Return the listing in full. Keep every word as it stands.

───── EXERCISE MATERIALS

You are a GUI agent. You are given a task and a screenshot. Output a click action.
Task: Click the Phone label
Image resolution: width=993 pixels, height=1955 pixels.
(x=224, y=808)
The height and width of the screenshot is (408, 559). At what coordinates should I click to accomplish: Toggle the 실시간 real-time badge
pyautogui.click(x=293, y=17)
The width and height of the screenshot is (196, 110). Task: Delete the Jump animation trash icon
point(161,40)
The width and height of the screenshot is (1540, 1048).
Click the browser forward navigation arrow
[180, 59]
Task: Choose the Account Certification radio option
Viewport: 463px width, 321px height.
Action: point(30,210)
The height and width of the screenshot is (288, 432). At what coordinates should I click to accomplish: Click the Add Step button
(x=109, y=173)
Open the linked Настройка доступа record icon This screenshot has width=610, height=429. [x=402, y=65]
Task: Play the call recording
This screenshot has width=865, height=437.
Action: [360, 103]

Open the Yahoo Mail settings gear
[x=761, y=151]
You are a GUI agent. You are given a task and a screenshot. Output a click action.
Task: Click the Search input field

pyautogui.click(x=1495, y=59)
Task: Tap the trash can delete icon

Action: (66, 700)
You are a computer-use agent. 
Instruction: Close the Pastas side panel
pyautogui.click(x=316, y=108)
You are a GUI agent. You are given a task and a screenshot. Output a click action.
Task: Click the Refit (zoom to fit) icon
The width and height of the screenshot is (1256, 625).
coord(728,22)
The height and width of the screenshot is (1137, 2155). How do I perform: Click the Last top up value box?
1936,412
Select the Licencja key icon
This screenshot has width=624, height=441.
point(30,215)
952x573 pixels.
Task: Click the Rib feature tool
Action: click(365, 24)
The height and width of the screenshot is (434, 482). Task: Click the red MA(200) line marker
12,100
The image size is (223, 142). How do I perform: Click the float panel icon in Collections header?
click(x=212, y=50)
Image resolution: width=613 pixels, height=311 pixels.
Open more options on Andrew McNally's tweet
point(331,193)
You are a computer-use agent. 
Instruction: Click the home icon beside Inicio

──────────

■ OUTPUT ■
You are a GUI agent. You are given a task and a screenshot. Output a click action.
Task: Click the Phone label
Image resolution: width=993 pixels, height=1955 pixels.
(x=224, y=808)
The height and width of the screenshot is (408, 559). At what coordinates should I click to accomplish: Toggle the 실시간 real-time badge
pyautogui.click(x=293, y=17)
The width and height of the screenshot is (196, 110). Task: Delete the Jump animation trash icon
point(161,40)
The width and height of the screenshot is (1540, 1048).
Click the browser forward navigation arrow
[180, 59]
Task: Choose the Account Certification radio option
Viewport: 463px width, 321px height.
Action: point(30,210)
The height and width of the screenshot is (288, 432). At what coordinates should I click to accomplish: Click the Add Step button
(x=109, y=173)
Open the linked Настройка доступа record icon This screenshot has width=610, height=429. [x=402, y=65]
Task: Play the call recording
This screenshot has width=865, height=437.
Action: [360, 103]

Open the Yahoo Mail settings gear
[x=761, y=151]
You are a GUI agent. You are given a task and a screenshot. Output a click action.
Task: Click the Search input field

pyautogui.click(x=1495, y=59)
Task: Tap the trash can delete icon

Action: (66, 700)
You are a computer-use agent. 
Instruction: Close the Pastas side panel
pyautogui.click(x=316, y=108)
You are a GUI agent. You are given a task and a screenshot. Output a click action.
Task: Click the Refit (zoom to fit) icon
The width and height of the screenshot is (1256, 625).
coord(728,22)
The height and width of the screenshot is (1137, 2155). How do I perform: Click the Last top up value box?
1936,412
Select the Licencja key icon
This screenshot has width=624, height=441.
point(30,215)
952x573 pixels.
Task: Click the Rib feature tool
Action: click(365, 24)
The height and width of the screenshot is (434, 482). Task: Click the red MA(200) line marker
12,100
The image size is (223, 142). How do I perform: Click the float panel icon in Collections header?
click(x=212, y=50)
Image resolution: width=613 pixels, height=311 pixels.
Open more options on Andrew McNally's tweet
point(331,193)
You are a computer-use agent. 
Instruction: Click the home icon beside Inicio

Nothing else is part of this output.